_Given text_.
..............................
In no particular order, all some or none of the following:

a) Spend effort on seeing if it could be improved. This would
likely involve becoming familiar with the background material
first.

b) Compare it to the works of predecessors to see what I could
learn from them. Also involves learning the background material
first.

c) Chuck it in the trash as a dead-end.

>> The basic disagreement between you and everyone else is the value of
>> your research. You think it deserves serious consideration, we think
>> it is of very poor quality.
>
> It is my math. Do a search in Google on: mymath

"Yours"?! HAH. You are rehashing (badly) the work of others.

> So who are you anyway? Who is this "we"?
>
> What makes you at all relevant to anyone, especially me?
>
> Why should I give a damn what you think?

No reason whatsoever. Your choice. But if you don't give a damn
what people think, its rather a waste of time asking them.

>> For reference here is a paper doing what you are attempting to
>> achieve.
>>
>> http://www.dtc.umn.edu/~odlyzko/doc/arch/discrete.logs.pdf
>
>
> Oh, Odlyzko. I'm still mad at him for years ago telling me my prime
> counting function wasn't interesting.

So what?

> When is the last time you had a chat with him?

No relevance at all.

>> I do not expect you to understand the maths; from experience even the
>> abstract is beyond you. Do note however the quality of the paper
>> compared to your own work. If you can see it then you will understand.
>
> Now that you've finished strutting and talking down to me, back to the
> CURRENT IDEA.
>
> What do you think should be done with it?

As it stands, and given your likelihood of improving it, I think
it should be trashed.

> Should it be abandoned completely and best forgotten by all?

Ayup. Fat chance, but I can dream.

M
From: big gus on 1 Jul 2010 13:52

"JSH" <jstevh(a)gmail.com> wrote in message
news:cad44d52-e885-409e-aab9-ca869d6f80a4(a)a30g2000yqn.googlegroups.com...
On Jun 30, 10:06 pm, MichaelW <ms...(a)tpg.com.au> wrote:
> On Jul 1, 1:20 pm, JSH <jst...(a)gmail.com> wrote:
>
>
>
>> > So what would you do next if you were me?
>>
>> > James Harris
>>
>> Spend 5 years getting a decent education in mathematics.

>But what about THIS result? What would YOU do with it if it were
>yours?

I would have discarded it long ago and moved on to newer,
more interesting areas.


>> The basic disagreement between you and everyone else is the value of
>> your research. You think it deserves serious consideration, we think
>> it is of very poor quality.

>It is my math. Do a search in Google on: mymath

no need.

>So who are you anyway? Who is this "we"?

We are professional Mathematicians, and you are not.


>What makes you at all relevant to anyone, especially me?

He is correct.


>Why should I give a damn what you think?

Because he is smarter than you are. Dont take that as an insult, it is just
the truth, and you need to deal with the fact that you have great
dificulity with math, you constiantly fail to show proof, fail to factor
numbers when requested, fail to post correct math,..... I guess you are
just not smart in Math. You have not shown me anything to think that you are
over 12 years.

>> For reference here is a paper doing what you are attempting to
>> achieve.
..............................
[Page and screen pointing data]
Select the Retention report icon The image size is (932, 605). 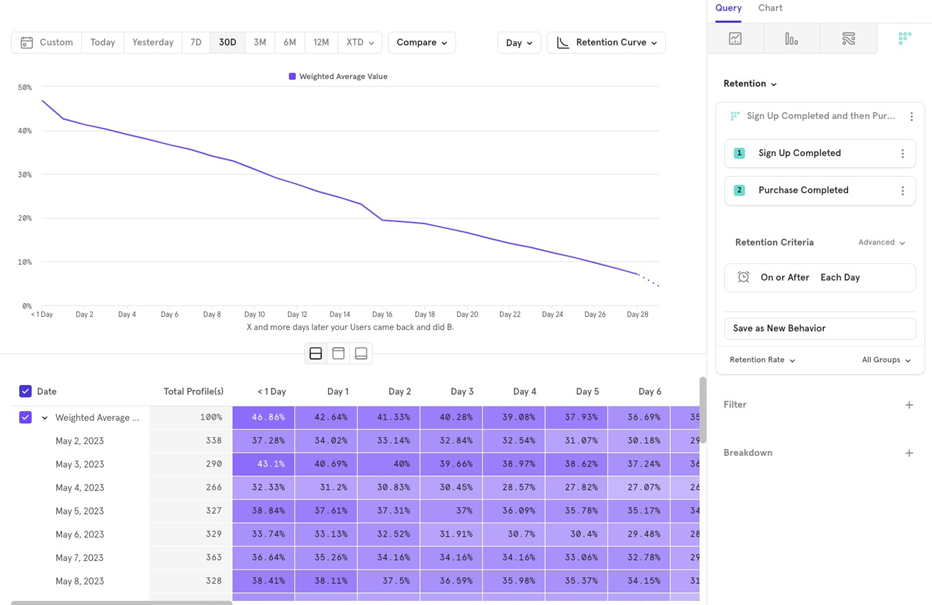point(904,39)
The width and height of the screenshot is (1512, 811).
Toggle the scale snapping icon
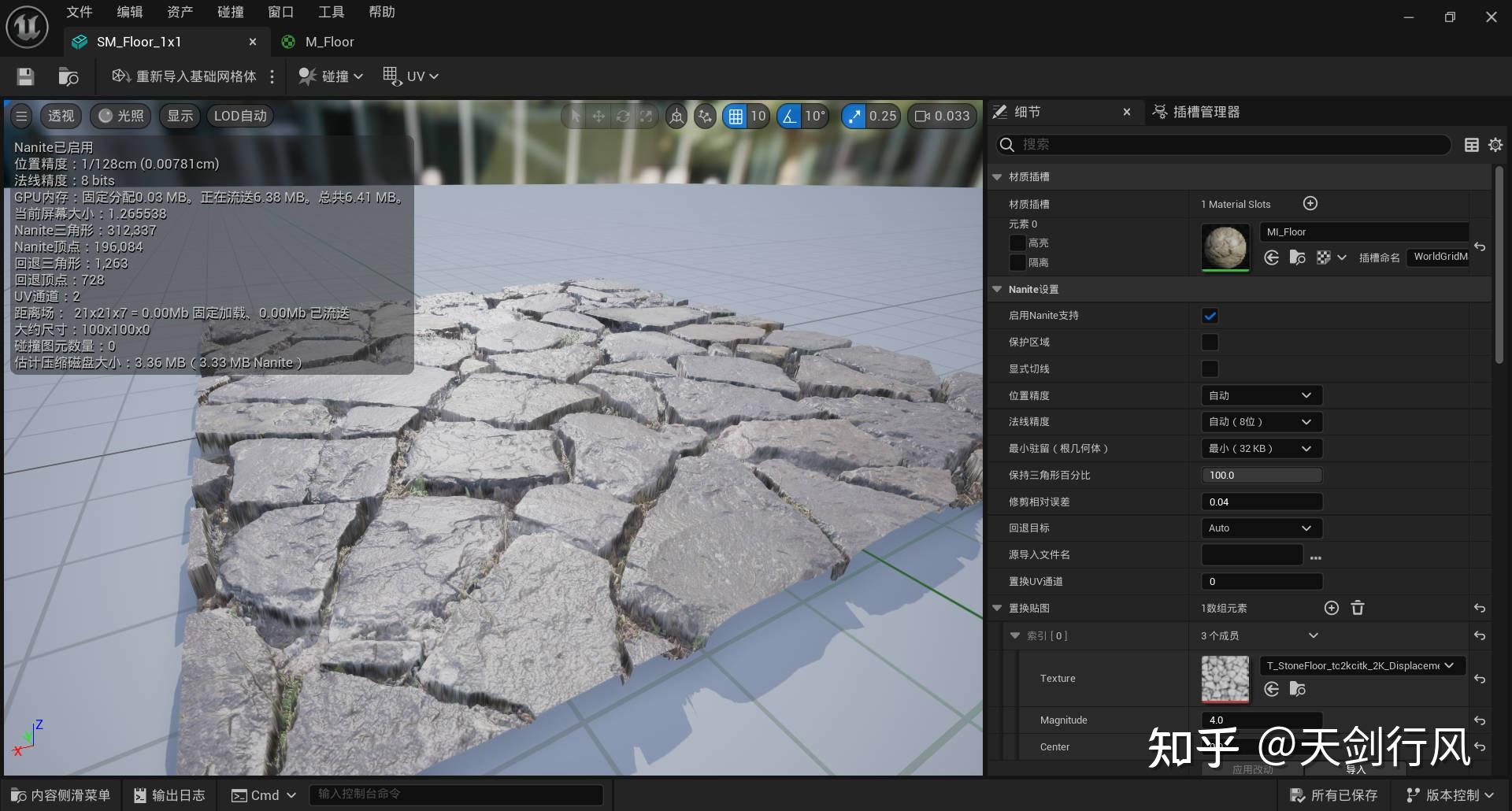(854, 117)
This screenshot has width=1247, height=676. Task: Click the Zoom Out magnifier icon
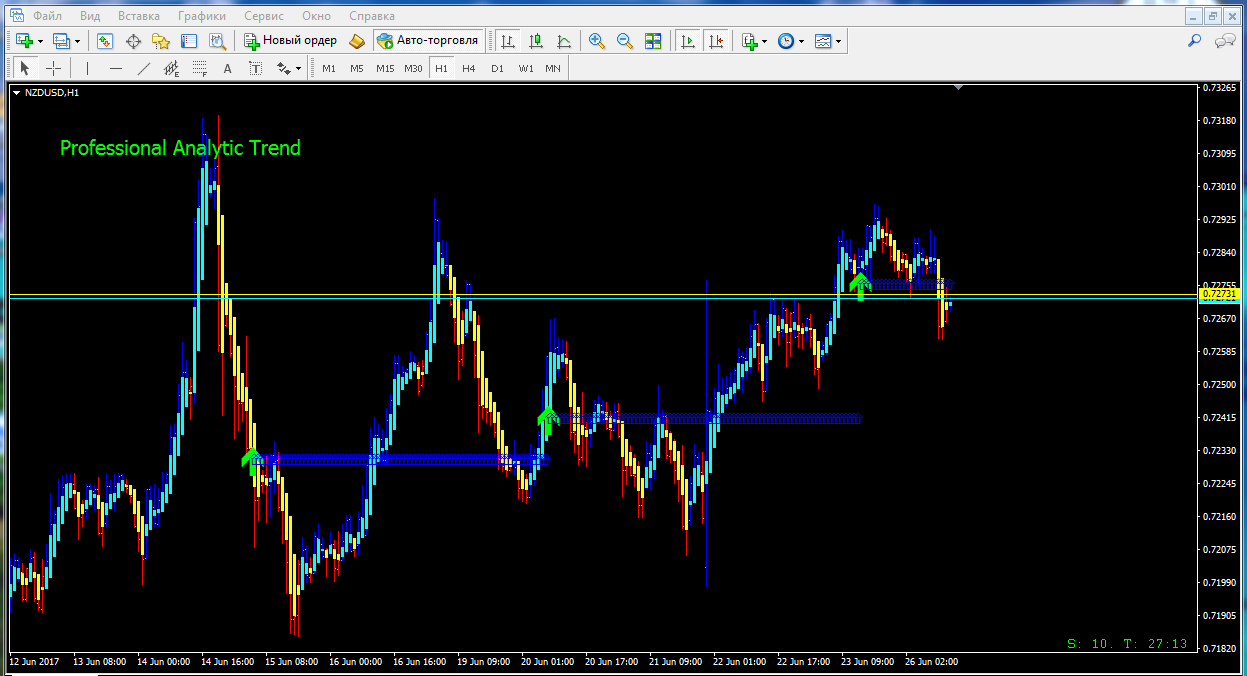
..............................
_Requests_.
1: Answer these questions about the thread:
(a) What is option c) in the opening list?
(b) What does the poster say Odlyzko told him years ago?
(c) In the post from big gus, what is the reply to "Who is this "we"?"
2: In the post from big gus in the thread, what does the writer say the other poster fails to do? List each one.
3: Extract the passage of the thread between "b) Compare it" and "as a dead-end.", inclusive.

_Answers per task_.
1:
(a) Chuck it in the trash as a dead-end.
(b) That his prime counting function wasn't interesting.
(c) We are professional Mathematicians, and you are not.

2:
- Show proof
- Factor numbers when requested
- Post correct math

3:
b) Compare it to the works of predecessors to see what I could
learn from them. Also involves learning the background material
first.

c) Chuck it in the trash as a dead-end.